第12回
一条真也
『悼む人』天童荒太著(文藝春秋)
「いたむひと」と読みます。「哀悼」や「追悼」の「悼む」です。
第140回直木賞を受賞した小説で、日本全国の死者を「悼む」旅を続ける青年が主人公です。彼は、新聞記事などで知った殺人や事故の現場に出向き、死者が「誰に愛されていたか」「誰を愛していたか」「どんなことをして人に感謝されたか」を尋ね、「悼み」の儀式を行います。
そんな彼を偽善者とする雑誌記者、彼の家族、夫を殺した女性など、さまざまな登場人物との関係が淡々と描かれています。

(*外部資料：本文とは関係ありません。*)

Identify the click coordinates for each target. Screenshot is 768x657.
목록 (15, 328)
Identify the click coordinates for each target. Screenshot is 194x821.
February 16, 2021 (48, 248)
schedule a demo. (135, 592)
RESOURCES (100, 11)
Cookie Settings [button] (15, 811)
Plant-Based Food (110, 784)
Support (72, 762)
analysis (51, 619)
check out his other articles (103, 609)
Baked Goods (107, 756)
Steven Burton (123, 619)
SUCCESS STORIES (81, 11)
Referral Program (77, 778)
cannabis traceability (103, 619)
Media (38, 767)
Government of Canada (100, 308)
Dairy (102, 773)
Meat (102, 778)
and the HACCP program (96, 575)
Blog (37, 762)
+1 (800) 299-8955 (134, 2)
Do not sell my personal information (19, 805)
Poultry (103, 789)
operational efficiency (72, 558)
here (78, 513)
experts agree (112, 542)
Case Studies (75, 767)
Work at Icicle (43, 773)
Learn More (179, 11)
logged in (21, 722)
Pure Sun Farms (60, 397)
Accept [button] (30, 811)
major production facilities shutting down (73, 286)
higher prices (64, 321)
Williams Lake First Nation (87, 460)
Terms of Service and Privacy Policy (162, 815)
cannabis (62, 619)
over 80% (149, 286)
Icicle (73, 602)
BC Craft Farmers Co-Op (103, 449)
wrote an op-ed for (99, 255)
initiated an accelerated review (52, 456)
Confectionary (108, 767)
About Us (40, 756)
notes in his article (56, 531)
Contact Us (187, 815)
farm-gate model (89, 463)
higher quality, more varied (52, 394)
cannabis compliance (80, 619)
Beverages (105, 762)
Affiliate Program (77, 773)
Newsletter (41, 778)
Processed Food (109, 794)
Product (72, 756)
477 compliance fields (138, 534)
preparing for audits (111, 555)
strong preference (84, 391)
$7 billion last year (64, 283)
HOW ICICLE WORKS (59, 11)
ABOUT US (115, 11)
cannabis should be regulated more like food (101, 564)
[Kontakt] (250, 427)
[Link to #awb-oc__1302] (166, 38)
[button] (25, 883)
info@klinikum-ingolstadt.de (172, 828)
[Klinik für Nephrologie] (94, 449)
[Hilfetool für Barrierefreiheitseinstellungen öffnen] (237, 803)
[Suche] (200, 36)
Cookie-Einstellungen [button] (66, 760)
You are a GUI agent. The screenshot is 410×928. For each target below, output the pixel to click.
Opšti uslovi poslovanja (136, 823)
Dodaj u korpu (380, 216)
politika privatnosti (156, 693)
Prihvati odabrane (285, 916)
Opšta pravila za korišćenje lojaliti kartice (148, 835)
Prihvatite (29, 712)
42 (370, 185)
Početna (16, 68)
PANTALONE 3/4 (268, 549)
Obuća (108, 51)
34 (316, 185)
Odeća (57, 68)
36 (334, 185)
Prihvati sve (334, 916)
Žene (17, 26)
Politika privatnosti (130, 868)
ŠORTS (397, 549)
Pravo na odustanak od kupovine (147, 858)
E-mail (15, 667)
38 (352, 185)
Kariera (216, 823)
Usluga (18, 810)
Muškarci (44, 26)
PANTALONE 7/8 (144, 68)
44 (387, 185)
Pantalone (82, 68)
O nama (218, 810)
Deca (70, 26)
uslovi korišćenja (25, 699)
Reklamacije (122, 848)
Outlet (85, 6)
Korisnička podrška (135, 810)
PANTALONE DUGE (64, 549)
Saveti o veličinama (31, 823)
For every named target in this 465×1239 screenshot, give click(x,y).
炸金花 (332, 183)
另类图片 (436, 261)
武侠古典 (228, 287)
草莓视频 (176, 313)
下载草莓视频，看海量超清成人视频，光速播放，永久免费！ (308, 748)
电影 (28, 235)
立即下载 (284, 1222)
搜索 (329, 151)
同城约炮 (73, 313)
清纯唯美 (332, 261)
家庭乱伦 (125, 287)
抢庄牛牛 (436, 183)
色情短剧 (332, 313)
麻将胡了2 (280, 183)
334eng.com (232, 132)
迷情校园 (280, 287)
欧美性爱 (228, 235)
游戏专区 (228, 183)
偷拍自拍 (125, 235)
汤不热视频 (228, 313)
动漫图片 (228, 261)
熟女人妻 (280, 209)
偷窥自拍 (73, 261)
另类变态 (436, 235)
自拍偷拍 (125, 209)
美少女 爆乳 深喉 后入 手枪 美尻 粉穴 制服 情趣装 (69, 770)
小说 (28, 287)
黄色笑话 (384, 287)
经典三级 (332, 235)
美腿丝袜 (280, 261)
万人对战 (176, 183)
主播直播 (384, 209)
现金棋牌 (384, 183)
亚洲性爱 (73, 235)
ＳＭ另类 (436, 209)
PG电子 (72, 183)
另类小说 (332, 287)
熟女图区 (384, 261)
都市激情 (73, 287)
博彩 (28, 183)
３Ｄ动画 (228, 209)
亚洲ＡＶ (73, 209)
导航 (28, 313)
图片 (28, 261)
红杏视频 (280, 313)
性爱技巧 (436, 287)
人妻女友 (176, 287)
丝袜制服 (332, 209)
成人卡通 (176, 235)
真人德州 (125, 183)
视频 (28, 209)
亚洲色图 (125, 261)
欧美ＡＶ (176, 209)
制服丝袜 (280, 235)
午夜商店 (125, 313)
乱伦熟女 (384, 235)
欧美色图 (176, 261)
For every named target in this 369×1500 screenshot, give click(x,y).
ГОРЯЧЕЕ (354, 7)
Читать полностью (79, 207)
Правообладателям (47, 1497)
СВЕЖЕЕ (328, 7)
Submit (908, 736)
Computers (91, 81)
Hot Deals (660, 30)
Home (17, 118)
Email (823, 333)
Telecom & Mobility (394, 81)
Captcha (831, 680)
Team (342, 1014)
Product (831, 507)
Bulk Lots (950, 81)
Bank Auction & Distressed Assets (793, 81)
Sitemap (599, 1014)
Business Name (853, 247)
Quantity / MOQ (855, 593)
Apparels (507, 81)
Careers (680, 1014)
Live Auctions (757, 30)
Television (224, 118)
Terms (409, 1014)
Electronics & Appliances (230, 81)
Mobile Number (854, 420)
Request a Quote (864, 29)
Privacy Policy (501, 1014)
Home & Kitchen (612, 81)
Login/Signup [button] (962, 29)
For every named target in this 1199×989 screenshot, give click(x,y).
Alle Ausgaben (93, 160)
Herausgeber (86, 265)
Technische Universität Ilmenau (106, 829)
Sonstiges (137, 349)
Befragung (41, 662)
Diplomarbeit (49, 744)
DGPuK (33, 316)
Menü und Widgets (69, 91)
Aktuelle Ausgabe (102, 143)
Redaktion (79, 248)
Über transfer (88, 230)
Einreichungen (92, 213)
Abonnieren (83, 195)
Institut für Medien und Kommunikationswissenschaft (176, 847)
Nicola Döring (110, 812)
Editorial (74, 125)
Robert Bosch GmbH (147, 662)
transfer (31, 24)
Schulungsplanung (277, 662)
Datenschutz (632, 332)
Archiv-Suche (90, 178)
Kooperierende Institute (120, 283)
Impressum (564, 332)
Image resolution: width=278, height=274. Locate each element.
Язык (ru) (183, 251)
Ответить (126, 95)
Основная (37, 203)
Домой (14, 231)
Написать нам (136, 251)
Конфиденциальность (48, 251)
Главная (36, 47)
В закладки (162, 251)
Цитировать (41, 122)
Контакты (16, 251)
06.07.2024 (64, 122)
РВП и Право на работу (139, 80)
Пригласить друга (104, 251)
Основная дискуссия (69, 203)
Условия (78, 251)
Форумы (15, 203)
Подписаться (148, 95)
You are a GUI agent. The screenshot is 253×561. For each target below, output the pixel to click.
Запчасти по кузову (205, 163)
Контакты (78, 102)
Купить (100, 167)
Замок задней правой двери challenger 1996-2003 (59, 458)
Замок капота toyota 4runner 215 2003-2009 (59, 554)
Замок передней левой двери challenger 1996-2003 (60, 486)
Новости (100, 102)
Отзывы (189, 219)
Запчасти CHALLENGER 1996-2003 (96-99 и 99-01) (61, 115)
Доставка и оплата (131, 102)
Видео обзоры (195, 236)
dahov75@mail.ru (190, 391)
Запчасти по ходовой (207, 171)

静かな物語ですが、「生とは何か」「死とは何か」、そして「人間とは何か」といった最も根源的な問題が読者につきつけられます。
これらは、これまで哲学者たちや宗教者たちによって語られてきました。しかし、著者は文学の力によってこの深遠なテーマに極限まで迫っています。その点は、ベストセラーになった前作『永遠の仔』にも共通しています。
本書を読んで、わたしは非常に驚きました。わたしが常日頃から考え続けていることが、そのまま書かれていたからです。それは、「死者をわすれてはいけない」ということ。
そして、主人公の「悼む」儀式が、各地の名所旧跡で過去の死者たちのために鎮魂の歌詠みを続けるわたしの行いを連想させたからです。
モントリオール国際映画祭でグランプリを受賞し、アカデミー外国語映画賞候補である『おくりびと』を観たときと同じか、それ以上の深い感動をおぼえました。
病死、餓死、戦死、孤独死、大往生・・・時のあけぼの以来、これまで、数え切れない多くの人々が死に続けてきました。わたしたちは常に死者と共に存在しているのです。絶対に、彼らのことを忘れてはなりません。死者を忘れて生者の幸福などありえないと、わたしは心の底から思います。
日本において映画界に『おくりびと』が、文学界に『悼む人』が誕生したことは、大きな事件でした。わたしは、これからも、あらゆる死者を「送る」ことと「悼む」ことの意味と大切さを考え続けてゆきたいと思います。